The rats maintained normal global cardiac function post-RT. However, a deterioration in strain was particularly notable at 10-weeks post RT, and changes in circumferential strain were larger than changes in radial or longitudinal strain. Compared to sham, circumferential strain changes occurred at the basal, mid-ventricular and apical levels (p<0.05 for all at both 8-weeks and 10-weeks post-RT), most of the radial strain changes occurred at the mid-ventricular (p=0.044 at 8-weeks post-RT) and basal (p=0.018 at 10-weeks post-RT) levels, and most of the longitudinal strain changes occurred at the apical (p=0.002 at 8-weeks post-RT) and basal (p=0.035 at 10-weeks post-RT) levels. Regionally, lateral myocardial segments showed the greatest worsening in strain measurements, and histologic changes supported these findings. Despite worsened myocardial strain post-RT, myocardial tissue displacement measures were maintained, or even increased. T1/T2 measurements showed small non-significant changes post-RT compared to values in non-irradiated rats.
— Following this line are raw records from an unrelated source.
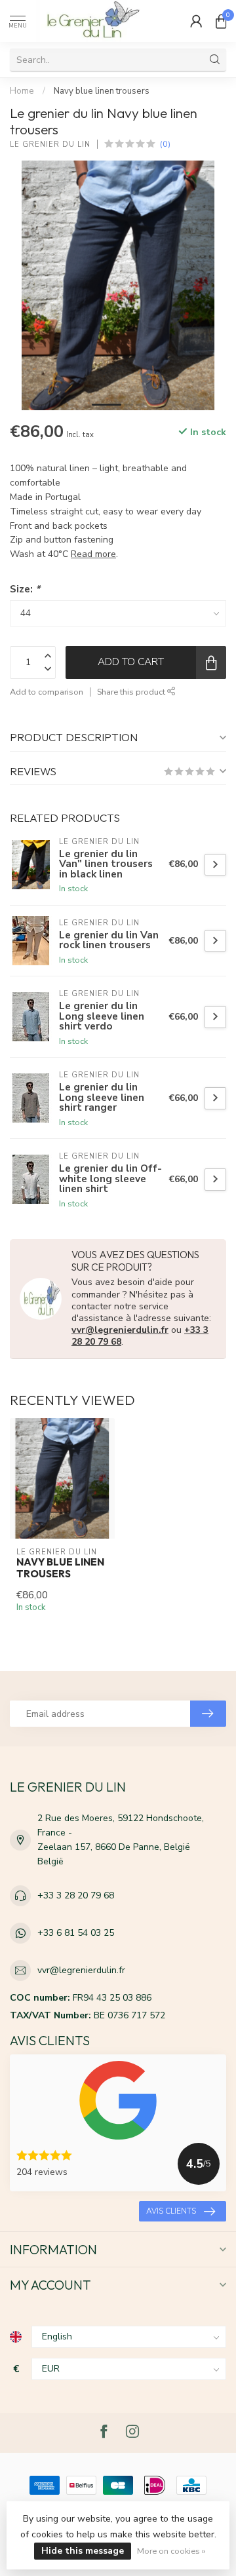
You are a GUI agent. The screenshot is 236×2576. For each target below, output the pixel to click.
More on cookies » (171, 2550)
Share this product (132, 691)
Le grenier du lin (50, 144)
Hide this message (82, 2551)
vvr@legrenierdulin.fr (119, 1330)
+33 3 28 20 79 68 (75, 1895)
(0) (165, 143)
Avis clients (171, 2211)
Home (22, 91)
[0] (221, 21)
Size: (25, 589)
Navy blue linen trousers (101, 91)
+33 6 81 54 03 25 (75, 1933)
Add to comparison (46, 691)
Our findings suggest MRI regional myocardial strain is a sensitive imaging biomarker for detecting RT-induced subclinical cardiac dysfunction prior to compromise of global cardiac function.
超过半数的癌症患者接受放射治疗(RT)。然而,心脏受到辐射会导致心脏毒性。尽管如此,关于放疗引起的心脏损伤的数据匮乏,对安全的局部放疗剂量、早期检测、预防和管理的了解有限。心脏毒性的一个常见初始特征是无症状功能障碍,若不治疗可能会发展为心力衰竭。目前心脏毒性检测和管理的模式主要依赖于射血分数(EF)的评估。然而,心脏损伤可能在EF无明显变化的情况下发生。
确定早期放疗引起的心脏功能障碍的磁共振成像(MRI)标志物。
在局部心脏放疗的大鼠模型中,我们使用心脏MRI在放疗后的两个时间点研究了放疗对整体和局部心脏功能以及心肌T1/T2值的影响。将接受24Gy图像引导全心放疗的大鼠与假手术组大鼠进行比较。
放疗后大鼠维持正常的整体心脏功能。然而,应变恶化在放疗后10周尤为明显,圆周应变的变化大于径向或纵向应变的变化。与假手术组相比,圆周应变变化发生在基底、心室中部和心尖水平(放疗后8周和10周时所有部位p<0.05),大多数径向应变变化发生在心室中部(放疗后8周时p=0.044)和基底(放疗后10周时p=0.018)水平,大多数纵向应变变化发生在心尖(放疗后8周时p=0.002)和基底(放疗后10周时p=0.035)水平。在局部,外侧心肌节段的应变测量恶化最为明显,组织学变化支持了这些发现。尽管放疗后心肌应变恶化,但心肌组织位移测量值保持不变,甚至增加。与未照射大鼠的值相比,T1/T2测量显示放疗后有小的无显著变化。
我们的研究结果表明,MRI局部心肌应变是在整体心脏功能受损之前检测放疗引起的亚临床心脏功能障碍的敏感成像生物标志物。